David H. Hernandez, the 16-year old East Hampton High School student who took his own life on Sept. 29, had attempted suicide twice before, with one attempt coming just 24 hours earlier, according to his mother, Carmita Barros, who met with the school’s principal, Adam S. Fine, on Monday.
Ms. Barros, accompanied by a friend, Blanca Stella Buitrago, presented Mr. Fine with 115 signatures from Latino parents demanding protection for their children and action against those responsible for bullying the boy, which, they said, led to his death. According to Ms. Barros, the school ignored what was happening because David was Latino.
The women presented Mr. Fine with a letter in both English and Spanish that had been written for Ms. Barros by a Latino employee of the school, who did not want her name revealed, fearing for her job. Another Latino employee interviewed for this article echoed that fear, saying that she would be fired if she were identified.

■ MATERIAL PROVIDED ■

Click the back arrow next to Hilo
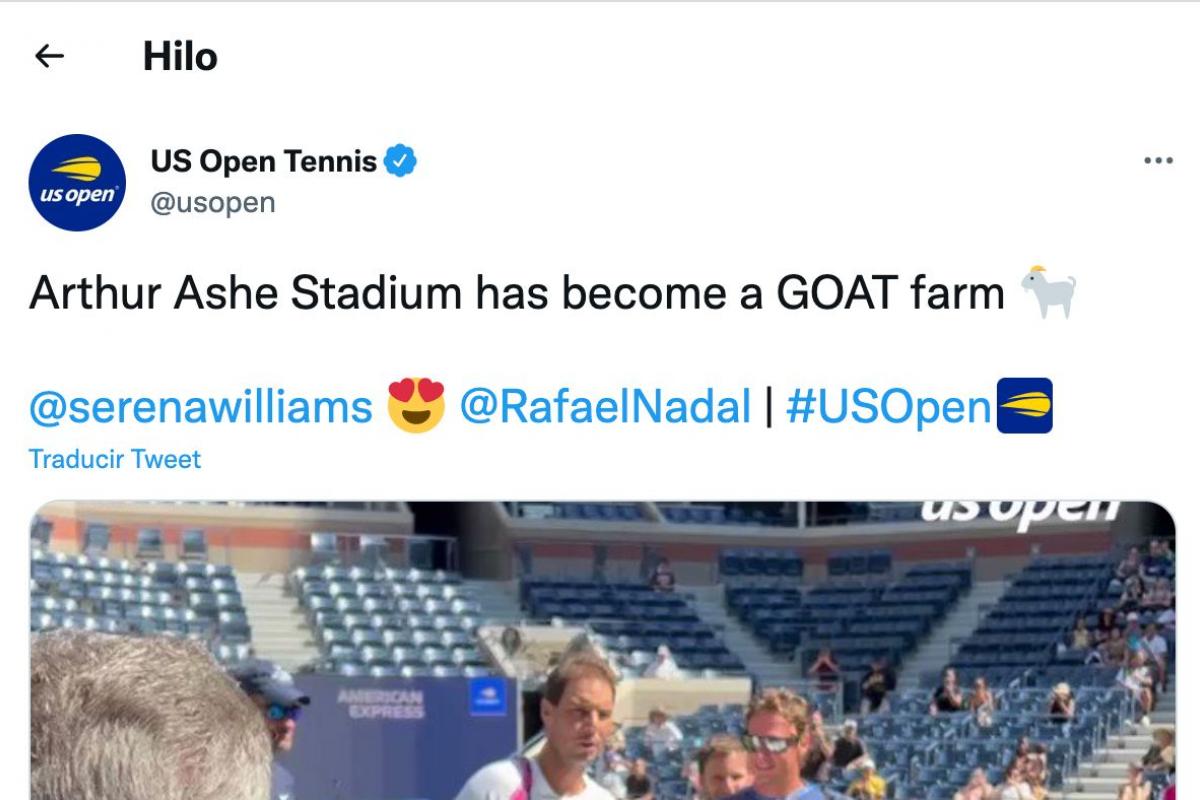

■ DO THIS ■
Please carry on the news article above about the death of the East Hampton High School student, starting right after its final sentence.

■ RESULT OF THIS TASK ■
The letter singles out six Latino students as the transgressors, and also questions the actions of a bilingual school counselor. While other students looked on, it says, “David was often pushed on purpose, made inappropriate remarks to and verbally harassed.”
Ms. Barros also demanded copies of all documents and notes regarding her son. Under the state’s recently passed Dignity for all Students Act, “Schools will be responsible for collecting and reporting data regarding material incidents of discrimination and harassment.”
On Tuesday, Ms. Barros returned to the school, this time with her sister, to pick up the records. A receptionist handed her an envelope. There was nothing in it about bullying, she told The Star.
“I asked them, ‘Why don’t you have any records of my son’s bullying?’ They said, ‘That’s all we have,’ ” she said yesterday.
She asked the receptionist why there was no record of two conversations she had had in September with the bilingual counselor about David. Both conversations, Ms. Barros said yesterday, were extensive. The receptionist did not know the answer, and the counselor was not available to answer the question.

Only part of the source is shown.